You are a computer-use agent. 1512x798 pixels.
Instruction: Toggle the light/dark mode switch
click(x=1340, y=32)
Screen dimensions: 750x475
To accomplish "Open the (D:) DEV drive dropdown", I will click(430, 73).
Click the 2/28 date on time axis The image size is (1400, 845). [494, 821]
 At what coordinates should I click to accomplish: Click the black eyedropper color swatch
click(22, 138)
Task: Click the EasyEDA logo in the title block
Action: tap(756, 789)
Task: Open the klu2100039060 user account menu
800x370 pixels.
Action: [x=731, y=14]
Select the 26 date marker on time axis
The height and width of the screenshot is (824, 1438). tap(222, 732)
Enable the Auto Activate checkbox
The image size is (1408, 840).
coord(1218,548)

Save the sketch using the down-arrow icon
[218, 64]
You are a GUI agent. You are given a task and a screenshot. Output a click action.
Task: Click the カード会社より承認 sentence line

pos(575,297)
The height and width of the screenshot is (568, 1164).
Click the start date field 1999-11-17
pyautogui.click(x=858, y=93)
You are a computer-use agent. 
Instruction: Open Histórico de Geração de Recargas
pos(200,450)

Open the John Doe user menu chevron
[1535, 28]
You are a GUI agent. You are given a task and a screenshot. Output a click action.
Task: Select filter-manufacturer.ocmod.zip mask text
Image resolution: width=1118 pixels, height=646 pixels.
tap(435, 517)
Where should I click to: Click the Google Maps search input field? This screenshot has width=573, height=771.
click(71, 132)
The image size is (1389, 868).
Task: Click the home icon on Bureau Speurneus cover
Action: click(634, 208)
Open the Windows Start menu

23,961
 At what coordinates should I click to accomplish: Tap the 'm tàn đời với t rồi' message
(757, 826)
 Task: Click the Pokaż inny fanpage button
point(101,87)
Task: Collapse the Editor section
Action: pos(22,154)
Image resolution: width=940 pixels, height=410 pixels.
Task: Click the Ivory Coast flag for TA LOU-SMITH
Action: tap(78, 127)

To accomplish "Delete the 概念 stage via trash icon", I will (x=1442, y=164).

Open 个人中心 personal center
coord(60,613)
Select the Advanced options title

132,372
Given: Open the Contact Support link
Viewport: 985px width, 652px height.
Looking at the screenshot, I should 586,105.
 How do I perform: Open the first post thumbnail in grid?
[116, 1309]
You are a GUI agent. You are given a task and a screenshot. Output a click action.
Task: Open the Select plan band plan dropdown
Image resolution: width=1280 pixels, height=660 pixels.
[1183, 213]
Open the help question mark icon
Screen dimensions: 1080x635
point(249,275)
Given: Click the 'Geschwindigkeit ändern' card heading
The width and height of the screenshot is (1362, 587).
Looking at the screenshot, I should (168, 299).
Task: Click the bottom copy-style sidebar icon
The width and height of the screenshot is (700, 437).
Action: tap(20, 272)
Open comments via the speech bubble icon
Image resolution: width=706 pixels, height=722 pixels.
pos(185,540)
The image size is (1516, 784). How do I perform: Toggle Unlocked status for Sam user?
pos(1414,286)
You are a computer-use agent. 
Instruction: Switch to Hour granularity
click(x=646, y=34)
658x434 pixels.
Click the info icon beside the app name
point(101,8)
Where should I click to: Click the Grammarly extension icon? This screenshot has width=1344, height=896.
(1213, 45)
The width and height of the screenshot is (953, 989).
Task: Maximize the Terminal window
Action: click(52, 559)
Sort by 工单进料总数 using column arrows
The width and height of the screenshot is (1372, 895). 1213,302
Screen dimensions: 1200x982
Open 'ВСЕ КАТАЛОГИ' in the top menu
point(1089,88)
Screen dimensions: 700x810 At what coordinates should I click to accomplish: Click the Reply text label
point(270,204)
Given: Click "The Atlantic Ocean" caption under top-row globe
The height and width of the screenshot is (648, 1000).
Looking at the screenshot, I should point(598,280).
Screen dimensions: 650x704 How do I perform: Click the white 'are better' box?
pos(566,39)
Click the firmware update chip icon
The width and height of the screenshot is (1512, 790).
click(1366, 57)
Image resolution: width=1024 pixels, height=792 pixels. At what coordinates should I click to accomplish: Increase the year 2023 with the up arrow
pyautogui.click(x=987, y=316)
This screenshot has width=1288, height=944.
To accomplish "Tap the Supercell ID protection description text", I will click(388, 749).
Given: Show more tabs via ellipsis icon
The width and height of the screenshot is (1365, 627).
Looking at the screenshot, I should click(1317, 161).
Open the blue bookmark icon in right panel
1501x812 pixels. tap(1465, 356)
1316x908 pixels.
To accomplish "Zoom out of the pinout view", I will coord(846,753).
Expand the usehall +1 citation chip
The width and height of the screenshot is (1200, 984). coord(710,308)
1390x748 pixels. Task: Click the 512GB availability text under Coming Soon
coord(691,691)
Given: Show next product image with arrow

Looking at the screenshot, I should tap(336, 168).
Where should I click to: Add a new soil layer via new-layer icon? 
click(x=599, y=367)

━━━━

**What the task requires:** Please reproduce all of the data above verbatim, line for line.

**Expected answer:**
You are a computer-use agent. 1512x798 pixels.
Instruction: Toggle the light/dark mode switch
click(x=1340, y=32)
Screen dimensions: 750x475
To accomplish "Open the (D:) DEV drive dropdown", I will click(430, 73).
Click the 2/28 date on time axis The image size is (1400, 845). [494, 821]
 At what coordinates should I click to accomplish: Click the black eyedropper color swatch
click(22, 138)
Task: Click the EasyEDA logo in the title block
Action: tap(756, 789)
Task: Open the klu2100039060 user account menu
800x370 pixels.
Action: [x=731, y=14]
Select the 26 date marker on time axis
The height and width of the screenshot is (824, 1438). tap(222, 732)
Enable the Auto Activate checkbox
The image size is (1408, 840).
coord(1218,548)

Save the sketch using the down-arrow icon
[218, 64]
You are a GUI agent. You are given a task and a screenshot. Output a click action.
Task: Click the カード会社より承認 sentence line

pos(575,297)
The height and width of the screenshot is (568, 1164).
Click the start date field 1999-11-17
pyautogui.click(x=858, y=93)
You are a computer-use agent. 
Instruction: Open Histórico de Geração de Recargas
pos(200,450)

Open the John Doe user menu chevron
[1535, 28]
You are a GUI agent. You are given a task and a screenshot. Output a click action.
Task: Select filter-manufacturer.ocmod.zip mask text
Image resolution: width=1118 pixels, height=646 pixels.
tap(435, 517)
Where should I click to: Click the Google Maps search input field? This screenshot has width=573, height=771.
click(71, 132)
The image size is (1389, 868).
Task: Click the home icon on Bureau Speurneus cover
Action: click(634, 208)
Open the Windows Start menu

23,961
 At what coordinates should I click to accomplish: Tap the 'm tàn đời với t rồi' message
(757, 826)
 Task: Click the Pokaż inny fanpage button
point(101,87)
Task: Collapse the Editor section
Action: pos(22,154)
Image resolution: width=940 pixels, height=410 pixels.
Task: Click the Ivory Coast flag for TA LOU-SMITH
Action: tap(78, 127)

To accomplish "Delete the 概念 stage via trash icon", I will (x=1442, y=164).

Open 个人中心 personal center
coord(60,613)
Select the Advanced options title

132,372
Given: Open the Contact Support link
Viewport: 985px width, 652px height.
Looking at the screenshot, I should 586,105.
 How do I perform: Open the first post thumbnail in grid?
[116, 1309]
You are a GUI agent. You are given a task and a screenshot. Output a click action.
Task: Open the Select plan band plan dropdown
Image resolution: width=1280 pixels, height=660 pixels.
[1183, 213]
Open the help question mark icon
Screen dimensions: 1080x635
point(249,275)
Given: Click the 'Geschwindigkeit ändern' card heading
The width and height of the screenshot is (1362, 587).
Looking at the screenshot, I should (168, 299).
Task: Click the bottom copy-style sidebar icon
The width and height of the screenshot is (700, 437).
Action: tap(20, 272)
Open comments via the speech bubble icon
Image resolution: width=706 pixels, height=722 pixels.
pos(185,540)
The image size is (1516, 784). How do I perform: Toggle Unlocked status for Sam user?
pos(1414,286)
You are a computer-use agent. 
Instruction: Switch to Hour granularity
click(x=646, y=34)
658x434 pixels.
Click the info icon beside the app name
point(101,8)
Where should I click to: Click the Grammarly extension icon? This screenshot has width=1344, height=896.
(1213, 45)
The width and height of the screenshot is (953, 989).
Task: Maximize the Terminal window
Action: click(52, 559)
Sort by 工单进料总数 using column arrows
The width and height of the screenshot is (1372, 895). 1213,302
Screen dimensions: 1200x982
Open 'ВСЕ КАТАЛОГИ' in the top menu
point(1089,88)
Screen dimensions: 700x810 At what coordinates should I click to accomplish: Click the Reply text label
point(270,204)
Given: Click "The Atlantic Ocean" caption under top-row globe
The height and width of the screenshot is (648, 1000).
Looking at the screenshot, I should point(598,280).
Screen dimensions: 650x704 How do I perform: Click the white 'are better' box?
pos(566,39)
Click the firmware update chip icon
The width and height of the screenshot is (1512, 790).
click(1366, 57)
Image resolution: width=1024 pixels, height=792 pixels. At what coordinates should I click to accomplish: Increase the year 2023 with the up arrow
pyautogui.click(x=987, y=316)
This screenshot has width=1288, height=944.
To accomplish "Tap the Supercell ID protection description text", I will click(388, 749).
Given: Show more tabs via ellipsis icon
The width and height of the screenshot is (1365, 627).
Looking at the screenshot, I should click(1317, 161).
Open the blue bookmark icon in right panel
1501x812 pixels. tap(1465, 356)
1316x908 pixels.
To accomplish "Zoom out of the pinout view", I will coord(846,753).
Expand the usehall +1 citation chip
The width and height of the screenshot is (1200, 984). coord(710,308)
1390x748 pixels. Task: Click the 512GB availability text under Coming Soon
coord(691,691)
Given: Show next product image with arrow

Looking at the screenshot, I should tap(336, 168).
Where should I click to: Add a new soil layer via new-layer icon? 
click(x=599, y=367)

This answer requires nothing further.